Disposition after the procedure

  • Diagnostic procedure – same day discharge:

    • 2 h discharge if closure device was used successfully

    • 4 h discharge if manual compression hemostasis was achieved (5–6 Fr sheaths)

  • Simple PCI – same day discharge:

    • 4–6 h if closure device was used successfully

    • 6–8 h if manual compression hemostasis was achieved

  • Inpatient admission – any patient who needs inpatient monitoring:

    • Presentation as STEMI or non-STEMI or hemodynamic instability (cardiogenic shock, CHF, significant brady- or tachyarrhythmia)

    • Major vascular complications:

    • Age > 85 years

    • Significant comorbid conditions:

      • Ventricular arrhythmia or rapid atrial arrhythmia

      • Decompensated systolic heart failure or LVEF <30 %

      • Chronic renal insufficiency (SCr ≥ 1.8 mg/dl)

      • Prior organ transplant or immunosuppressive state

    • Complex or high-risk coronary intervention such as:

      • Unprotected LM or LM equivalent

      • Vein or arterial graft intervention

      • Bifurcation lesion requiring both branch interventions

      • Use of atherectomy devices

      • Use of thrombectomy devices

      • CTO requiring bilateral injection

      • Prolonged procedure with fluoro time >60 min

    • Procedural complications such as:

      • No flow/slow flow

      • Side branch closure

      • Perforation

      • Residual dissection [type C or more]

      • Thromboembolism

      • Postprocedural chest pain or EKG changes

      • Hemodynamic instability requiring treatment

      • Elevated cardiac enzymes: CK-MB >3 × baseline

    • Inability to ambulate due to:

      • Poor coordination

      • Vasomotor instability

      • Dizziness or suspected neurological issues/events

    • High-risk patients requiring therapeutic long-term anticoagulation

    • No social support or inability to get access to medical care in case of an emergency

Post-PTCA pharmacology

  • Hold metformin for 48 h post procedure.
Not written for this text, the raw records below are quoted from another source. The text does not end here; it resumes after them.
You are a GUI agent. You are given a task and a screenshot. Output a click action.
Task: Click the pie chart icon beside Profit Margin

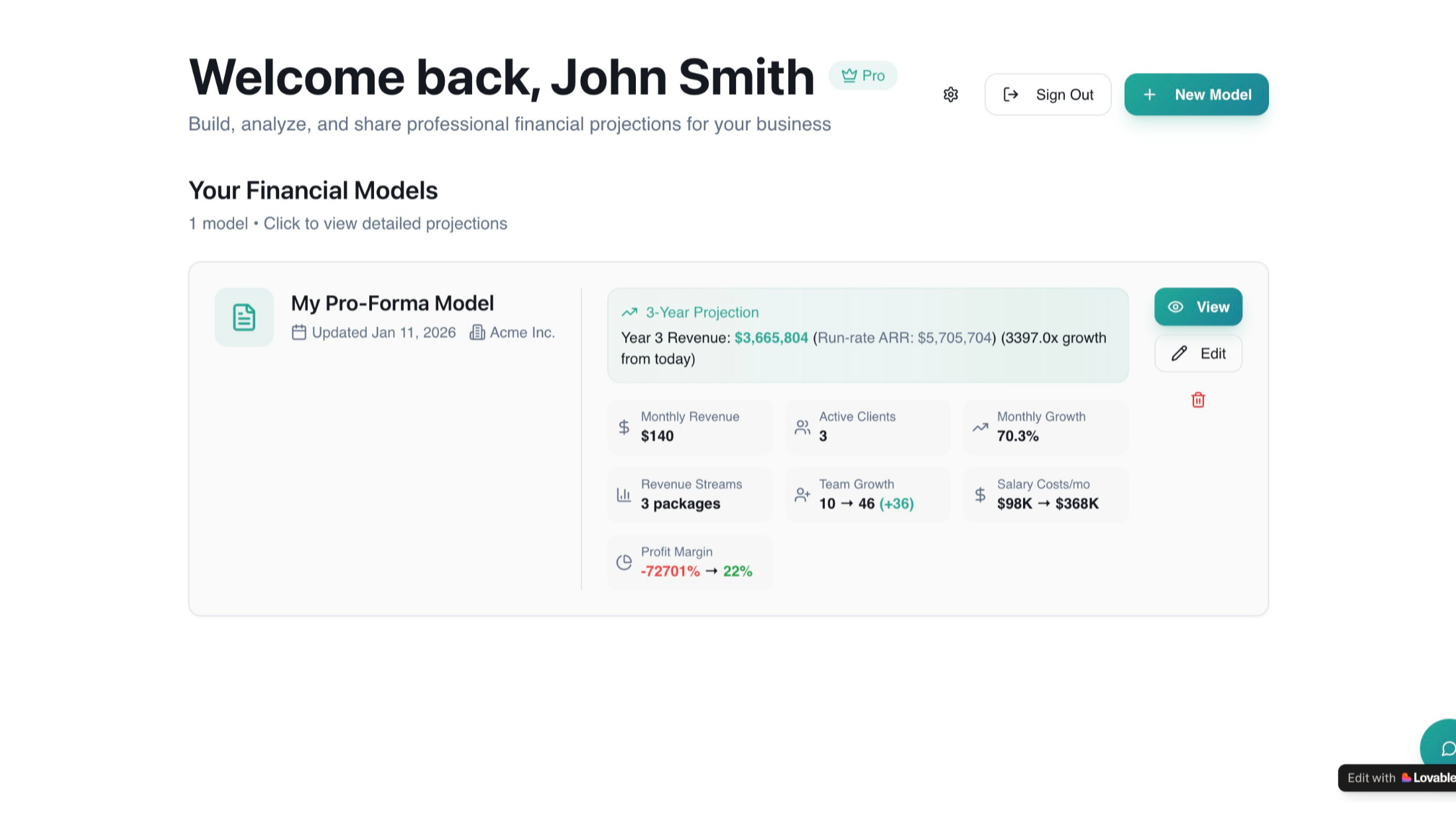point(624,562)
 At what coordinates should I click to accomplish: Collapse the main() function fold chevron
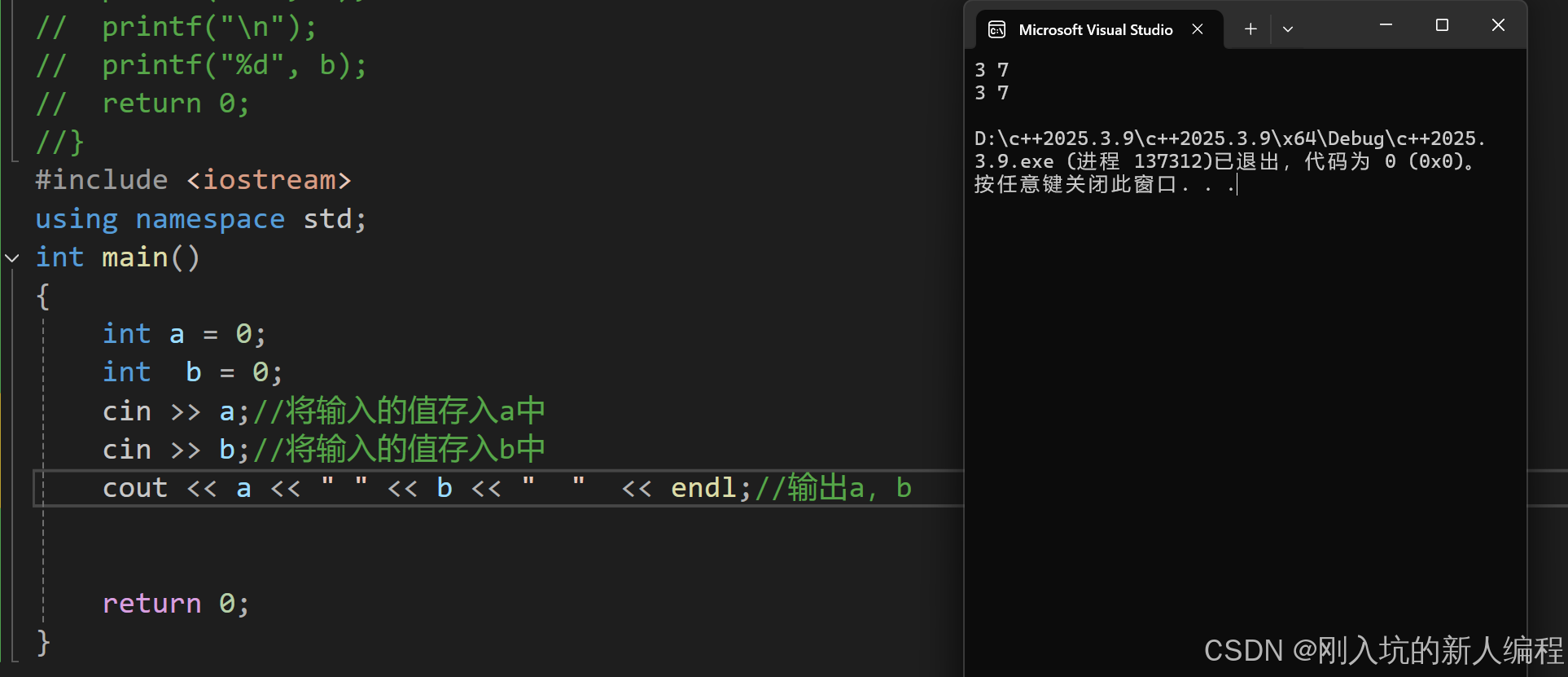pyautogui.click(x=12, y=258)

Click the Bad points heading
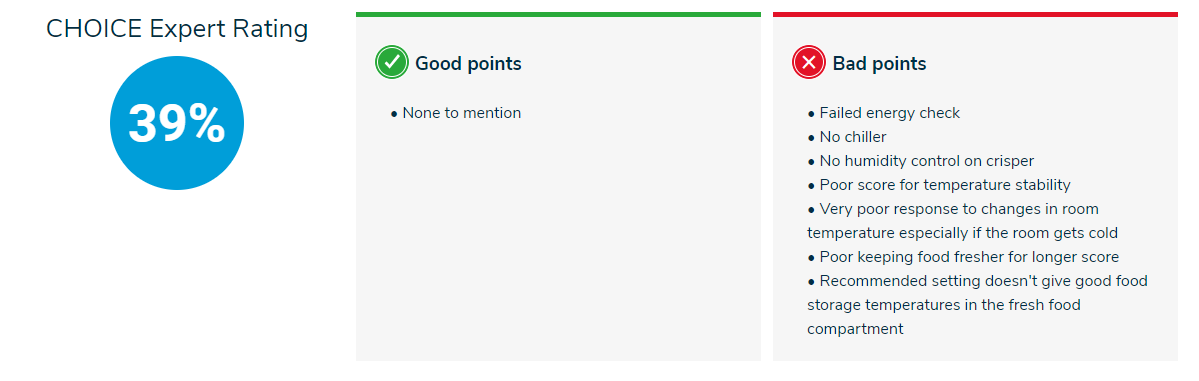point(879,64)
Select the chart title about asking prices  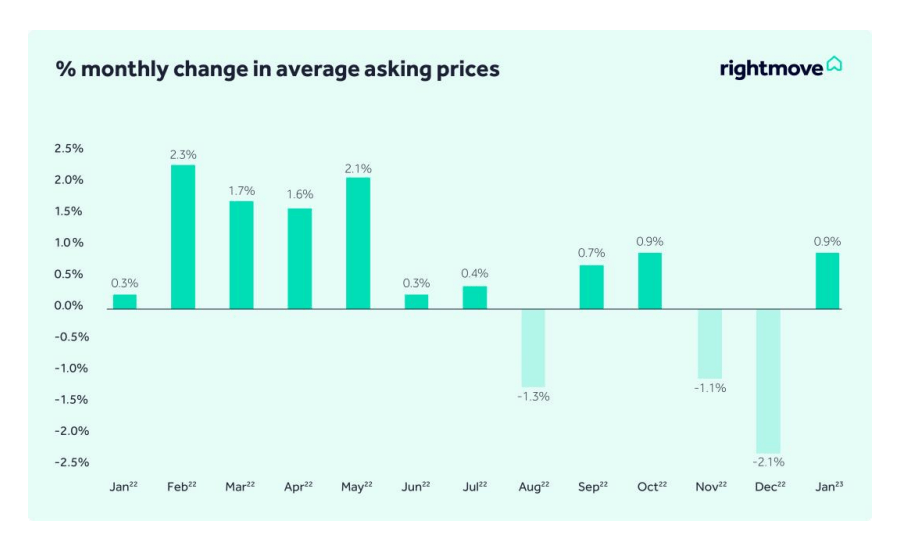[278, 69]
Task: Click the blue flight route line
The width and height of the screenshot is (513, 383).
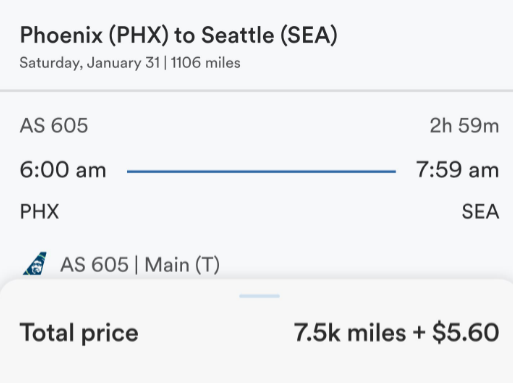Action: point(261,171)
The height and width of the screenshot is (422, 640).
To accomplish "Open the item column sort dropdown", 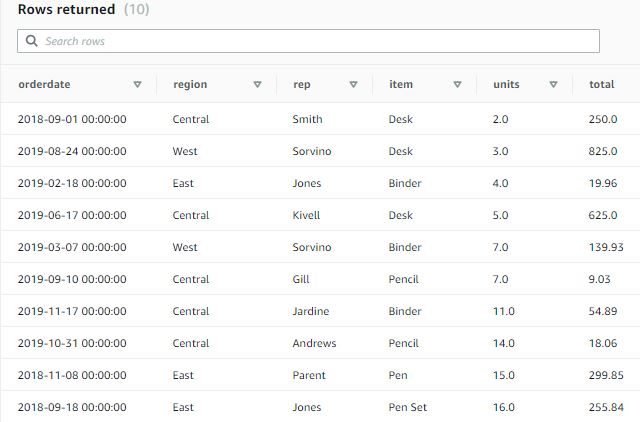I will [x=457, y=85].
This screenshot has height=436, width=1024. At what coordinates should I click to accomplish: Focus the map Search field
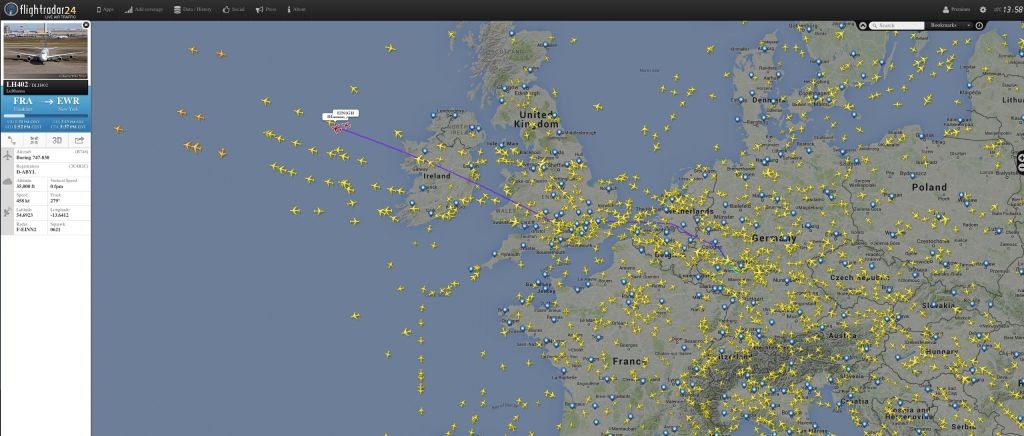[x=897, y=25]
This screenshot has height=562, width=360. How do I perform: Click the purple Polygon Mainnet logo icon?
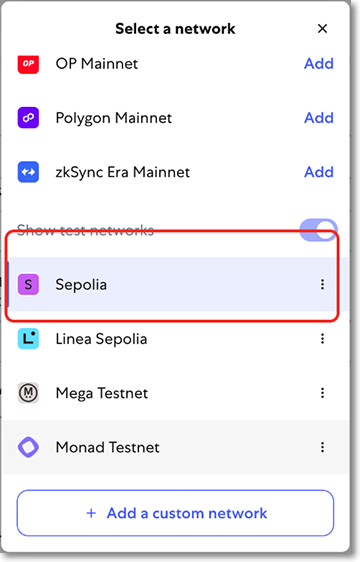28,118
  • Dual antiplatelet therapy for at least 4 weeks after stenting with a bare metal stent and 12 months with a drug-eluting stent.

  • Start high dose statin therapy.

  • Evaluate the need for cardiac rehabilitation.

  • Smoking cessation counseling in indicated patients.

  • Dietary counseling and risk factor/life style modification.

  • Anti-anginal therapy and maximal medical management as indicated by current guidelines.